Em 1956, saiu em Inglaterra um livro intitulado “O Terceiro Olho”, supostamente escrito por um monge tibetano com poderes místicos (caso de uma “terceira visão” que lhe permitia ser clarividente) chamado Lobsang Rampa, que se vendeu como pão quente por toda a parte. Nada convencido, o explorador e tibetólogo austríaco Heinrich Harrer contratou um detetive particular, que descobriu que Lobsang Rampa era na realidade um canalizador de província chamado Cyril Hoskin, que nunca tinha posto os pés no Tibete nem falava tibetano. Desmascarado, Hoskin alegou que o seu corpo tinha sido ocupado pelo espírito do tal monge, e apesar de ter sido desacreditado por vários especialistas em história, cultura e religião do Tibete, e pelo próprio Dalai Lama, continuou a escrever e a vender misticismo de pacotilha até à sua morte, em 1981.

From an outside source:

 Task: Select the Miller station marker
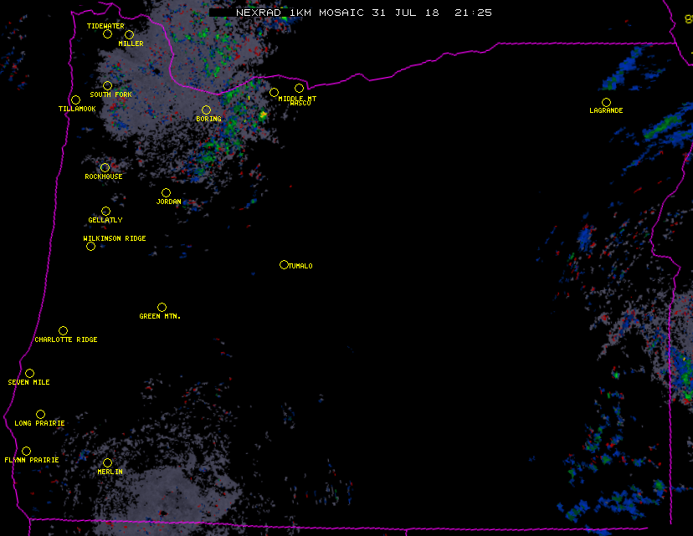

[Veja o “trailer” de “Doutor Estranho”]

O novo filme do “Universo Marvel”, “Doutor Estranho”, realizado e co-escrito por Scott Derrickson, e baseado no “comic” homónimo de Steve Ditko criado em 1963, parece ter saído direitinho de um livro de Lobsang Rampa, com uns acrescentos de Harry Potter, uma camada de verniz New Age e uma demão de psicadelismo. Benedict Cumberbatch interpreta o clínico do título, um brilhante mas arrogante e egocêntrico neurocirurgião que perde o uso das mãos após um desastre de automóvel que deixaria qualquer um reduzido a carne picada. Desesperado, ruma ao Tibete, onde entra em contacto com um grupo de mestres feiticeiros liderados pela Anciã (Tilda Swinton de cabeça à Yul Brynner), descobre em si poderes sobrenaturais insuspeitados e dimensões do universo nunca sonhadas, aprende artes marciais mágicas e enfrenta as forças mais negras do universo.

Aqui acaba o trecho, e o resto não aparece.